INSTRUCTION.
From the entry on the Randy Stonehill album Return to Paradise below, copy out word for word the stretch from "Randy Stonehill chronology" through "in Christian Music.".

Studio album by Randy Stonehill
- Released: 1989
- Recorded: February–June 1989
- Studio: Fingerprint Recorders (Los Angeles, California); Neverland Studios (Nashville, Tennessee);
- Genre: Contemporary Christian, folk rock
- Length: 50:06
- Label: Myrrh
- Producer: Mark Heard

Randy Stonehill chronology
| Can't Buy a Miracle (1988) | Return to Paradise (1989) | Until We Have Wings (1990) |

= Return to Paradise (Randy Stonehill album) =

Return to Paradise is an album by Randy Stonehill, released in 1989, on Myrrh Records. The title is a reference to Stonehill's earlier album, Welcome to Paradise.

This album was listed at No. 76 in the 2001 book, CCM Presents: The 100 Greatest Albums in Christian Music.

DATA.

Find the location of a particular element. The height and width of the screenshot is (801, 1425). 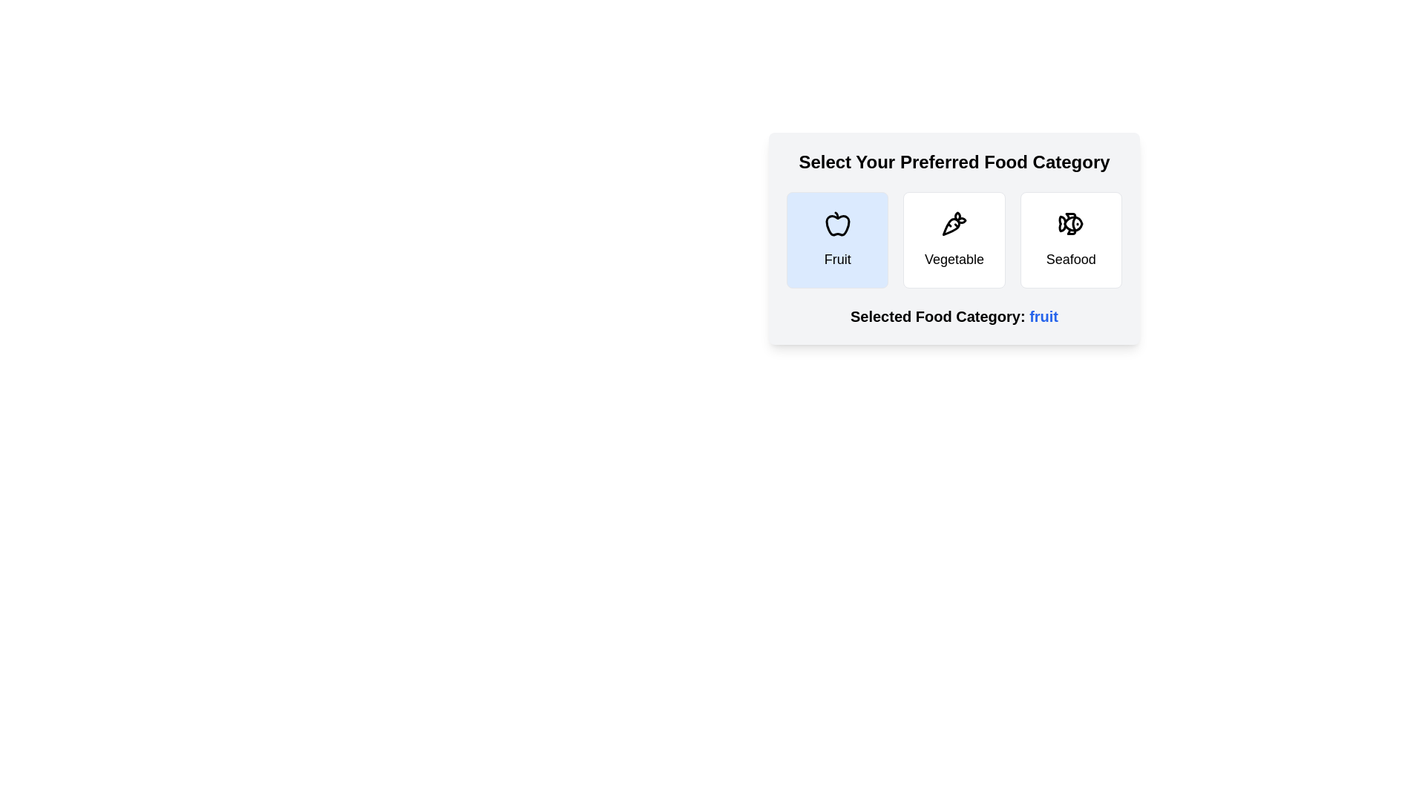

the graphical icon resembling the top part of an apple, which is located within the square button labeled 'Fruit' in the leftmost position of a horizontal set of three options is located at coordinates (837, 226).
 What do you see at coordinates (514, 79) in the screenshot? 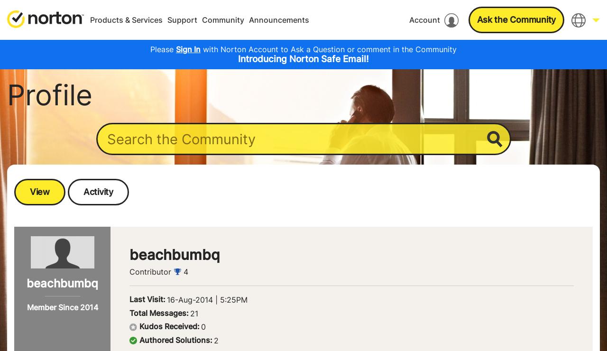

FULL SOLUTION.
Randy Stonehill chronology
| Can't Buy a Miracle (1988) | Return to Paradise (1989) | Until We Have Wings (1990) |

= Return to Paradise (Randy Stonehill album) =

Return to Paradise is an album by Randy Stonehill, released in 1989, on Myrrh Records. The title is a reference to Stonehill's earlier album, Welcome to Paradise.

This album was listed at No. 76 in the 2001 book, CCM Presents: The 100 Greatest Albums in Christian Music.